---- Task input

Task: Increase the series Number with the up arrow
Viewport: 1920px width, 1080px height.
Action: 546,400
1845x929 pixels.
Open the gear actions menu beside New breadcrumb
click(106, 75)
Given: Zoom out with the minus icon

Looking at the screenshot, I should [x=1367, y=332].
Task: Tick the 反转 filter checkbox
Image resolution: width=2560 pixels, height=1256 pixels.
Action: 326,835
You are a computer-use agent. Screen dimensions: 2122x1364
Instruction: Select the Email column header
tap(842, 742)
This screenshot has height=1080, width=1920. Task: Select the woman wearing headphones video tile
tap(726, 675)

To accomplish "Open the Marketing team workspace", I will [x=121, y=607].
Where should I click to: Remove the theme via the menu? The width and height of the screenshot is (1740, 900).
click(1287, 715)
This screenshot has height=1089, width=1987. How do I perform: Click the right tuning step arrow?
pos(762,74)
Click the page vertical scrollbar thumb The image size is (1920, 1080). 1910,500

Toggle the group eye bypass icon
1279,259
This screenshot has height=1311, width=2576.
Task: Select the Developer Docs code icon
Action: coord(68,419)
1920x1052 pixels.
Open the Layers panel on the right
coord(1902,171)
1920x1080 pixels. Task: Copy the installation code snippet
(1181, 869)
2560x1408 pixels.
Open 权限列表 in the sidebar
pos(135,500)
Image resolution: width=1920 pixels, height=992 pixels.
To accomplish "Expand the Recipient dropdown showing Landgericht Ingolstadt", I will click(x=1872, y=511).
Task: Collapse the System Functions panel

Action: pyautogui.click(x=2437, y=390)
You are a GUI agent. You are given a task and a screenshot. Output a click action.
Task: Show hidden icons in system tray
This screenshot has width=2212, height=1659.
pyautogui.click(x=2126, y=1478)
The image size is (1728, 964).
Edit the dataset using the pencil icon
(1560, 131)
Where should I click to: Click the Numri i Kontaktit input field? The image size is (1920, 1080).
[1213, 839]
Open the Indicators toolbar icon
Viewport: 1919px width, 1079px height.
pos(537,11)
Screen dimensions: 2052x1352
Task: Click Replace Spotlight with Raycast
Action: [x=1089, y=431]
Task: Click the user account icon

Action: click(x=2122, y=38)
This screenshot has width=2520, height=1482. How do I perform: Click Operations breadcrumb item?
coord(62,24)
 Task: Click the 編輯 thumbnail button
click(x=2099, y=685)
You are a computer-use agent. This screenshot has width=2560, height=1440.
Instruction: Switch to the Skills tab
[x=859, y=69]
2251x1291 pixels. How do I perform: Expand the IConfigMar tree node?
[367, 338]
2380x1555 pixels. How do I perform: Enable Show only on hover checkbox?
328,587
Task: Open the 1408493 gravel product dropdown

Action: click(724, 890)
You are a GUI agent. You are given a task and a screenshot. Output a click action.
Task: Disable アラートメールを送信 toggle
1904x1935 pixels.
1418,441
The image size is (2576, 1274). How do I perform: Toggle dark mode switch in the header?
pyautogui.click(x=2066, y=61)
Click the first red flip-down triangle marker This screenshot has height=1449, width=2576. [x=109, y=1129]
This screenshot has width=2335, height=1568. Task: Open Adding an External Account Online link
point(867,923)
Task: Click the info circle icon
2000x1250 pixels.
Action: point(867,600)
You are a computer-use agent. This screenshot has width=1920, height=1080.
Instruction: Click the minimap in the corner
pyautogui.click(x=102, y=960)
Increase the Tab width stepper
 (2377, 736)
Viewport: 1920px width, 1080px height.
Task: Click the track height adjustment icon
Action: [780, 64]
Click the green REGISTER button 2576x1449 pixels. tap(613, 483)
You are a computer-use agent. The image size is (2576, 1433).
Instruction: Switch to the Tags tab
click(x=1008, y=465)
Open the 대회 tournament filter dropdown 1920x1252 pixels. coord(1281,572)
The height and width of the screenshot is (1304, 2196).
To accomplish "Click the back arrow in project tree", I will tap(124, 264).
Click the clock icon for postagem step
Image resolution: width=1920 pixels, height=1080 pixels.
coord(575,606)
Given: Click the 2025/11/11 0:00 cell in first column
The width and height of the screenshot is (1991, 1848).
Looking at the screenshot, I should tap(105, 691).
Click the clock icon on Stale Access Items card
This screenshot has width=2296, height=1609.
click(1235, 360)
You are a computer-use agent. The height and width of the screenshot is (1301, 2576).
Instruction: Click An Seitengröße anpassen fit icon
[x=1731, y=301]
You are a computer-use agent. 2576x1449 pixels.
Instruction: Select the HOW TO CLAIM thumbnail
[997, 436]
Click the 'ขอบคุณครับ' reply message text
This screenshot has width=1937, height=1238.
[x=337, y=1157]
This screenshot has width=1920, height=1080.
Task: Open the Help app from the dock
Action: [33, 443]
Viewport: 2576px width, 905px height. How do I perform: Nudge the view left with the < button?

--------

Would you transcribe every entry exactly?

▶ **Answer space**
Task: Increase the series Number with the up arrow
Viewport: 1920px width, 1080px height.
Action: 546,400
1845x929 pixels.
Open the gear actions menu beside New breadcrumb
click(106, 75)
Given: Zoom out with the minus icon

Looking at the screenshot, I should [x=1367, y=332].
Task: Tick the 反转 filter checkbox
Image resolution: width=2560 pixels, height=1256 pixels.
Action: 326,835
You are a computer-use agent. Screen dimensions: 2122x1364
Instruction: Select the Email column header
tap(842, 742)
This screenshot has height=1080, width=1920. Task: Select the woman wearing headphones video tile
tap(726, 675)

To accomplish "Open the Marketing team workspace", I will [x=121, y=607].
Where should I click to: Remove the theme via the menu? The width and height of the screenshot is (1740, 900).
click(1287, 715)
This screenshot has height=1089, width=1987. How do I perform: Click the right tuning step arrow?
pos(762,74)
Click the page vertical scrollbar thumb The image size is (1920, 1080). 1910,500

Toggle the group eye bypass icon
1279,259
This screenshot has height=1311, width=2576.
Task: Select the Developer Docs code icon
Action: coord(68,419)
1920x1052 pixels.
Open the Layers panel on the right
coord(1902,171)
1920x1080 pixels. Task: Copy the installation code snippet
(1181, 869)
2560x1408 pixels.
Open 权限列表 in the sidebar
pos(135,500)
Image resolution: width=1920 pixels, height=992 pixels.
To accomplish "Expand the Recipient dropdown showing Landgericht Ingolstadt", I will click(x=1872, y=511).
Task: Collapse the System Functions panel

Action: pyautogui.click(x=2437, y=390)
You are a GUI agent. You are given a task and a screenshot. Output a click action.
Task: Show hidden icons in system tray
This screenshot has width=2212, height=1659.
pyautogui.click(x=2126, y=1478)
The image size is (1728, 964).
Edit the dataset using the pencil icon
(1560, 131)
Where should I click to: Click the Numri i Kontaktit input field? The image size is (1920, 1080).
[1213, 839]
Open the Indicators toolbar icon
Viewport: 1919px width, 1079px height.
pos(537,11)
Screen dimensions: 2052x1352
Task: Click Replace Spotlight with Raycast
Action: [x=1089, y=431]
Task: Click the user account icon

Action: click(x=2122, y=38)
This screenshot has width=2520, height=1482. How do I perform: Click Operations breadcrumb item?
coord(62,24)
 Task: Click the 編輯 thumbnail button
click(x=2099, y=685)
You are a computer-use agent. This screenshot has width=2560, height=1440.
Instruction: Switch to the Skills tab
[x=859, y=69]
2251x1291 pixels. How do I perform: Expand the IConfigMar tree node?
[367, 338]
2380x1555 pixels. How do I perform: Enable Show only on hover checkbox?
328,587
Task: Open the 1408493 gravel product dropdown

Action: click(724, 890)
You are a GUI agent. You are given a task and a screenshot. Output a click action.
Task: Disable アラートメールを送信 toggle
1904x1935 pixels.
1418,441
The image size is (2576, 1274). How do I perform: Toggle dark mode switch in the header?
pyautogui.click(x=2066, y=61)
Click the first red flip-down triangle marker This screenshot has height=1449, width=2576. [x=109, y=1129]
This screenshot has width=2335, height=1568. Task: Open Adding an External Account Online link
point(867,923)
Task: Click the info circle icon
2000x1250 pixels.
Action: point(867,600)
You are a computer-use agent. This screenshot has width=1920, height=1080.
Instruction: Click the minimap in the corner
pyautogui.click(x=102, y=960)
Increase the Tab width stepper
 (2377, 736)
Viewport: 1920px width, 1080px height.
Task: Click the track height adjustment icon
Action: [780, 64]
Click the green REGISTER button 2576x1449 pixels. tap(613, 483)
You are a computer-use agent. The image size is (2576, 1433).
Instruction: Switch to the Tags tab
click(x=1008, y=465)
Open the 대회 tournament filter dropdown 1920x1252 pixels. coord(1281,572)
The height and width of the screenshot is (1304, 2196).
To accomplish "Click the back arrow in project tree", I will tap(124, 264).
Click the clock icon for postagem step
Image resolution: width=1920 pixels, height=1080 pixels.
coord(575,606)
Given: Click the 2025/11/11 0:00 cell in first column
The width and height of the screenshot is (1991, 1848).
Looking at the screenshot, I should tap(105, 691).
Click the clock icon on Stale Access Items card
This screenshot has width=2296, height=1609.
click(1235, 360)
You are a computer-use agent. The height and width of the screenshot is (1301, 2576).
Instruction: Click An Seitengröße anpassen fit icon
[x=1731, y=301]
You are a computer-use agent. 2576x1449 pixels.
Instruction: Select the HOW TO CLAIM thumbnail
[997, 436]
Click the 'ขอบคุณครับ' reply message text
This screenshot has width=1937, height=1238.
[x=337, y=1157]
This screenshot has width=1920, height=1080.
Task: Open the Help app from the dock
Action: [33, 443]
Viewport: 2576px width, 905px height. How do I perform: Nudge the view left with the < button?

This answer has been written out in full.